Schedule of component updates (simultaneous, alternating, or at different time scales — fast/slow loop in TacoMAS).

Stabilization mechanisms

Replay buffer (Mistake Book), anchoring on public examples (BACE), revert-on-regression, exploration constraints — protect against co-evolutionary drift and self-collusion.

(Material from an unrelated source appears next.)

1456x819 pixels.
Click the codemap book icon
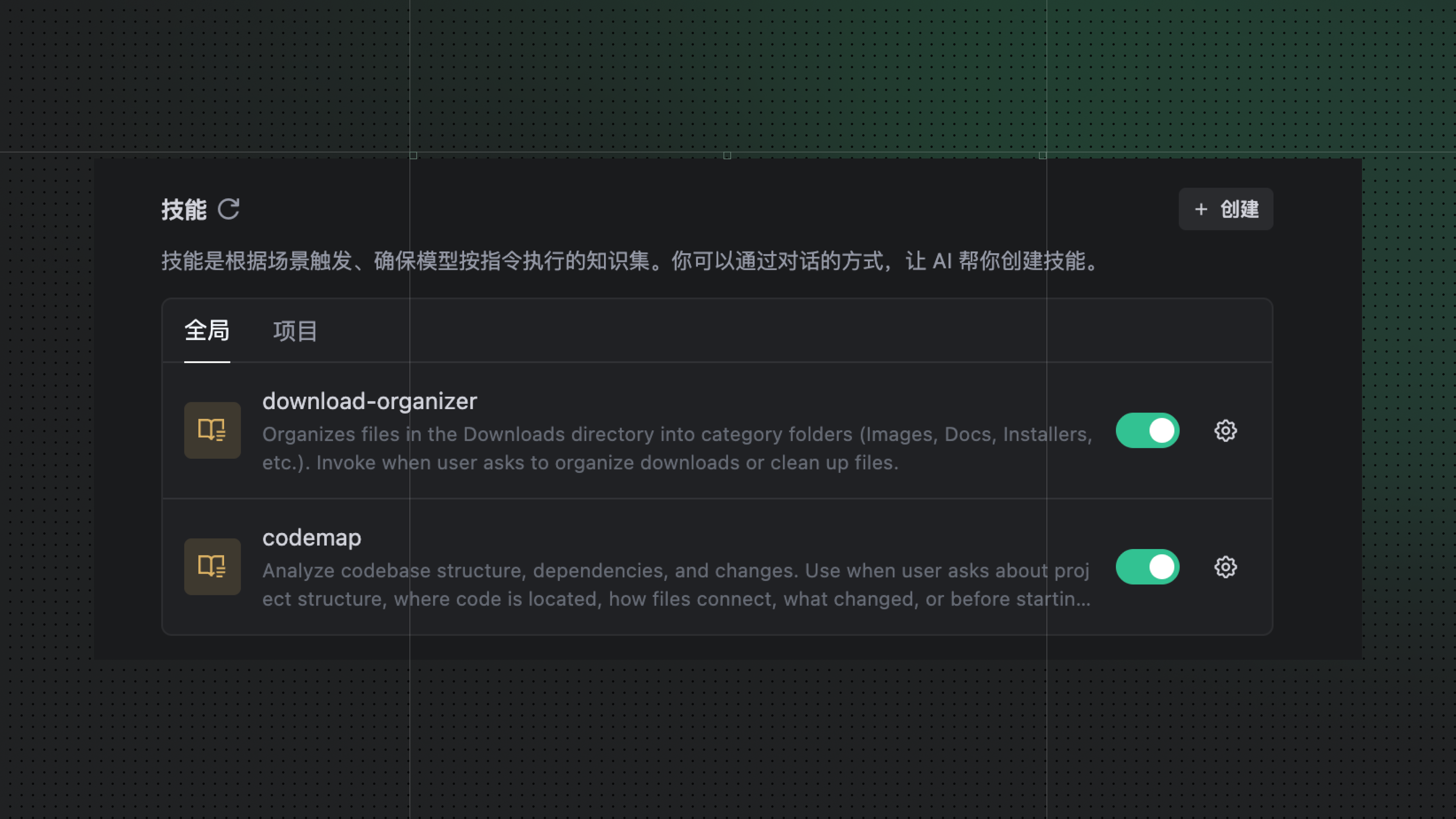point(212,567)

External verifier or asymmetric access

Independent ground-truth source (compiler, unit tests, environment reward) or structural information asymmetry (e.g. Checker without access to Solver in MARCH) — the foundation of honest signal.

Implementation

Reference implementations

EvolveMem (SimpleMem)

Implementation pitfalls

Co-evolutionary driftHigh

Components can drift away from external reality and mutually optimize trivial or pathological signals (e.g. challenges unsolvable for both).

Self-collusionHigh

In white-box setups (one model generates both code and tests) components "collude" — tests become trivially satisfiable. Mitigation: model separation, information asymmetry (MARCH).

Cross-component reward hackingHigh

Component A may discover ways to maximize signal from B without actually solving the task — particularly risky when B is a weak proxy for external truth.

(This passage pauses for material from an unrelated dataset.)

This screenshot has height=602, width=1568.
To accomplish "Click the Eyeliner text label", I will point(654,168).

Training instabilityMedium

Simultaneous training of multiple components with differing gradients often diverges; fast/slow schedules (TacoMAS), revert-on-regression (EvolveMem), or anchoring (BACE) are needed.

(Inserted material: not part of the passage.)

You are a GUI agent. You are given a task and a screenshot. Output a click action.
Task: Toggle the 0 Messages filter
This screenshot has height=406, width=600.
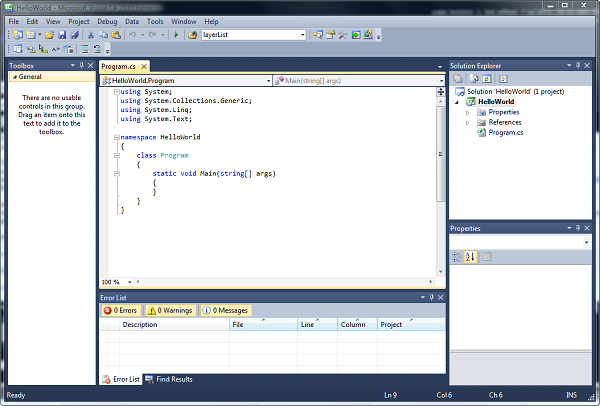pyautogui.click(x=225, y=311)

Lack of external ground truthHigh

In open-ended domains co-evolution without a verifier leads to echo chambers; intrinsic rewards (Hint-δ in G-Zero) or structural asymmetry help.

Evolution

Original paper · 1990 · W. Daniel Hillis

Co-evolving Parasites Improve Simulated Evolution as an Optimization Procedure

W. Daniel Hillis

1990

W. D. Hillis — co-evolutionary genetic algorithm with a predator-prey relation solves sorting faster than a classical GA. Conceptual start of co-evolution in computation.

Inflection point

2014

Generative Adversarial Networks (Goodfellow et al., NeurIPS 2014) — generator and discriminator co-evolve in a min-max game; flagship adversarial co-evolution example in deep learning.

Inflection point

2017

AlphaGo Zero (Silver et al., Nature) — pure self-play as a form of co-evolution with oneself; surpasses human-level without expert data.

Inflection point

2017

Population-Based Training (Jaderberg et al., DeepMind) — a population of agents co-evolves hyperparameters and weights.

2020

POET / Enhanced POET (Wang et al., Uber AI) — environment and agent grow together; explicit agent ↔ task co-evolution.

2025

Surge in LLM co-evolution papers: Code-A1, BACE, Self-Guide, G-Zero, SEIF, TacoMAS, Mem²Evolve, EvolveMem — emergence as a standard pattern in LLM agent self-improvement.

Inflection point

2026

BACE (GECCO 2026) and Mem²Evolve (ACL 2026) — co-evolution enters mainstream NLP and evolutionary-computation venues.